Yesterday I had a great telephone conversation with a guy I met on LinkedIn. His business sells a variety of innovative employee health care solutions. I was impressed. The problem is that they focus on groups with 50 or more employees. I explained that my business is driven by incoming inquiries and that these are overwhelmingly NOT the owners of businesses with more than 50 employees. I could recall only one client over the past year that fit this category. When a reporter from The Wall Street Journal asked me to refer the owner of a business with more than 50 employees for a comment to his story in progress my one client in this category declined and I was unable to make any other referral. In fact the U.S. Census Bureau found that in 2010 only 3.6 percent of all firms fell into this category of having more than 50 employees.
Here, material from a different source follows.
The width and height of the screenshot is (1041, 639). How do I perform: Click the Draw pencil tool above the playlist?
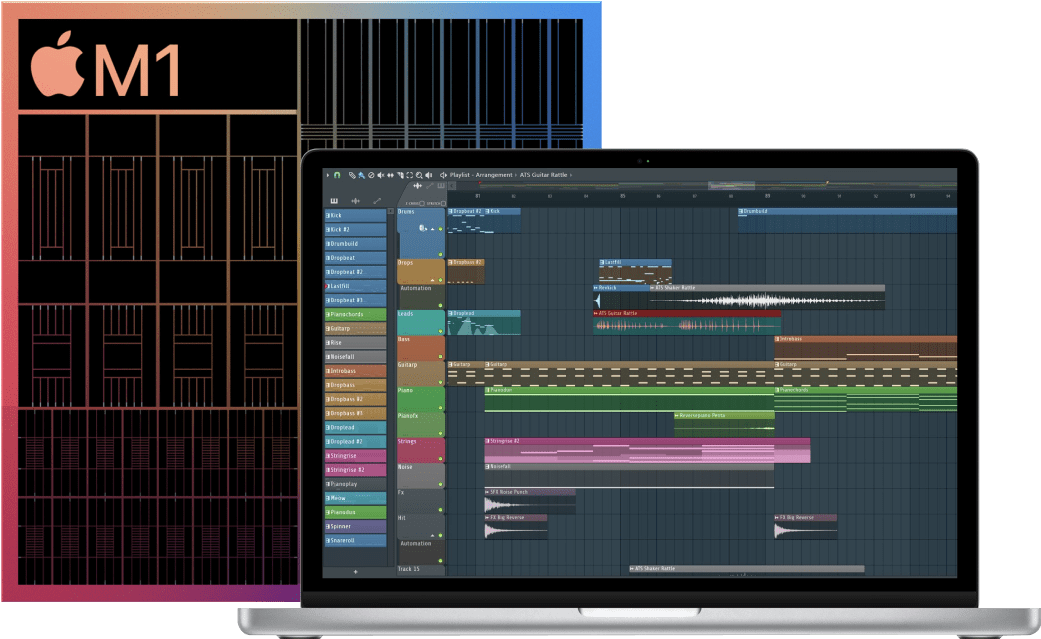pos(352,174)
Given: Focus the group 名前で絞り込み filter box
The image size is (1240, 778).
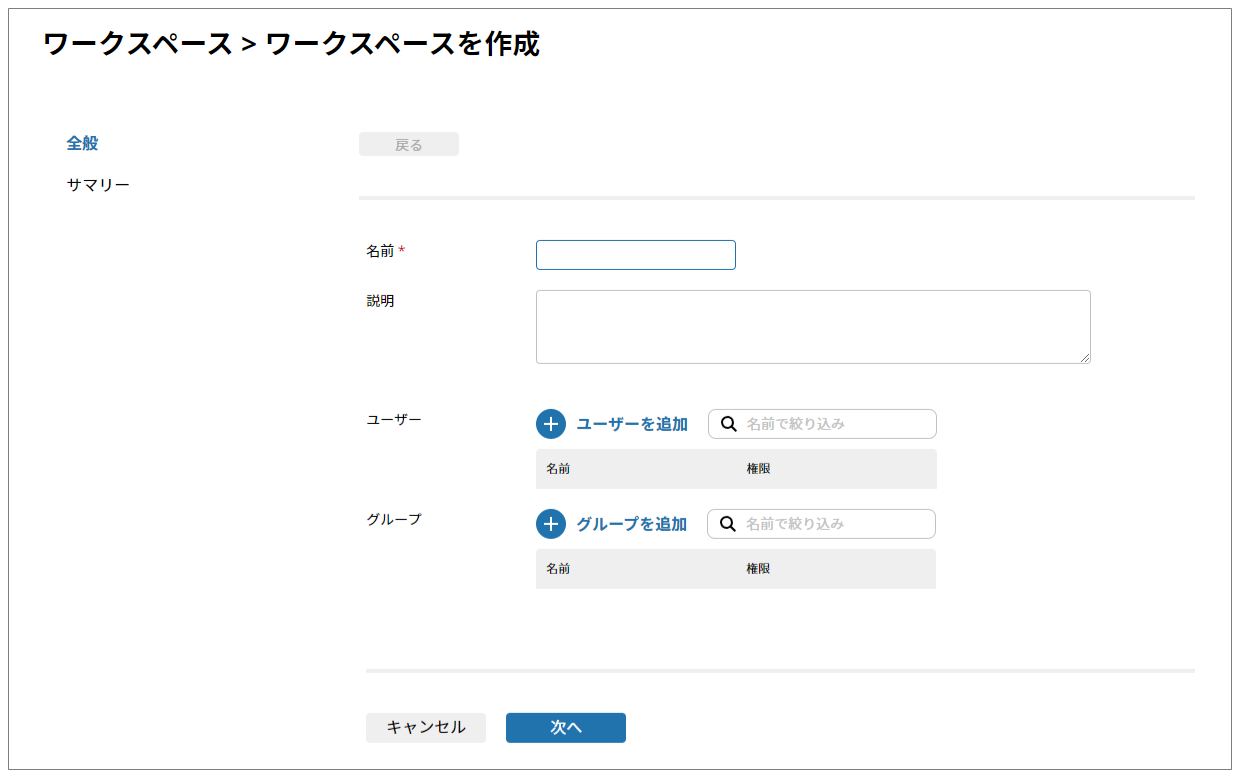Looking at the screenshot, I should pyautogui.click(x=836, y=524).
Then later on the same day, I was motivated for the first time to remove comments from a blog post where I felt that a writer was using misleading comments to sell his own firm’s products and services. It strikes me that unfortunately small business owners and their advisers are not in a position to distinguish between good tax advice and bad advice, particularly in the field of implementation of the Affordable Care Act. In this case the only resource I have is to distance myself from what I consider to be bad advice.
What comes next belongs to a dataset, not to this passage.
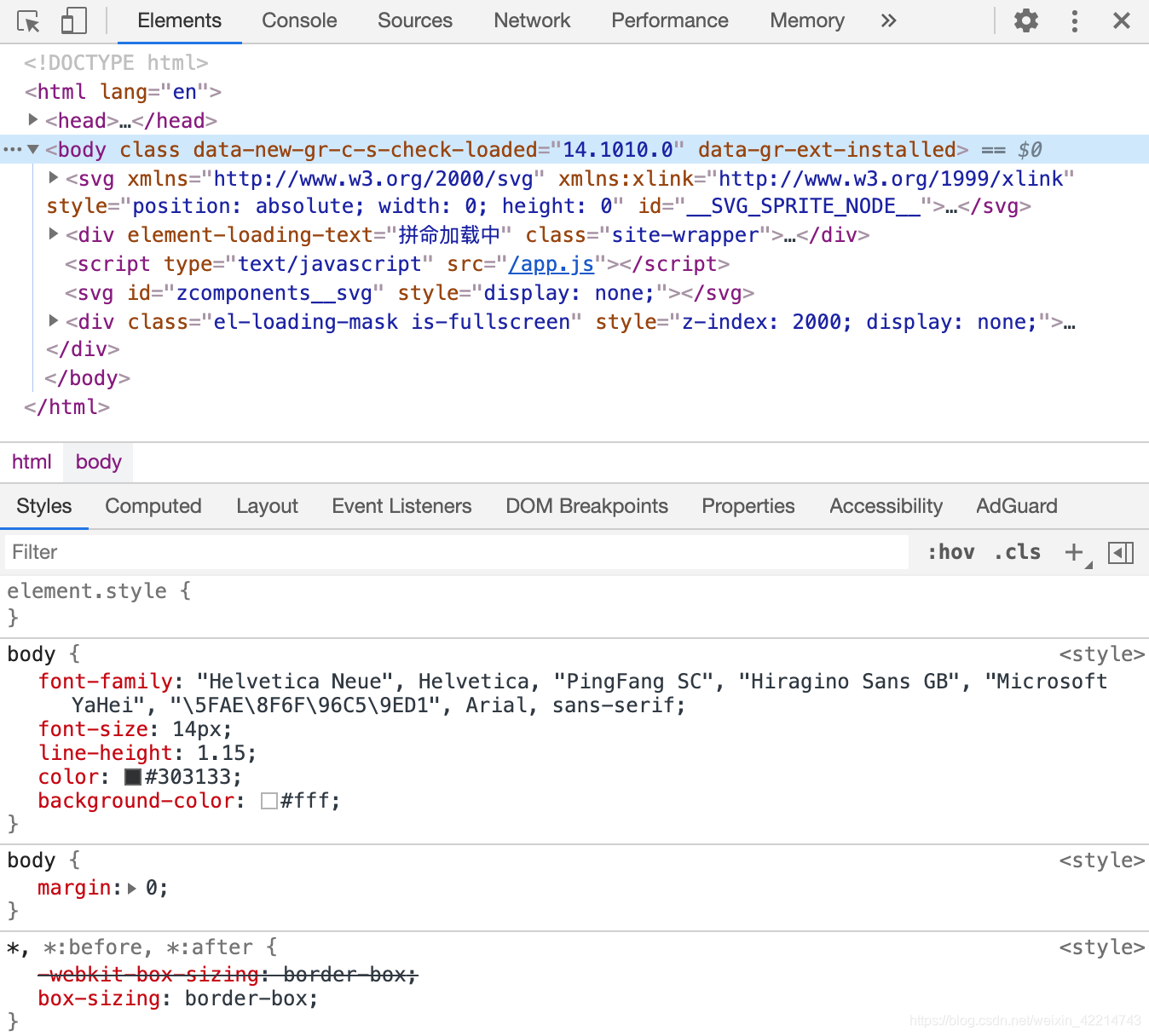Screen dimensions: 1149x1036
Task: Open the /app.js script link
Action: tap(551, 264)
By the end of the day yesterday I was left with a confirmation of something I knew already but it still worth repeating: There are great services and plenty of well-qualified employee benefits professionals available to largest firms but a ‘black hole’ in qualified advice for smaller firms who need employee benefits advice. This service gap has been a problem for as long as I’ve been in practice and I don’t expect any significant improvement anytime soon.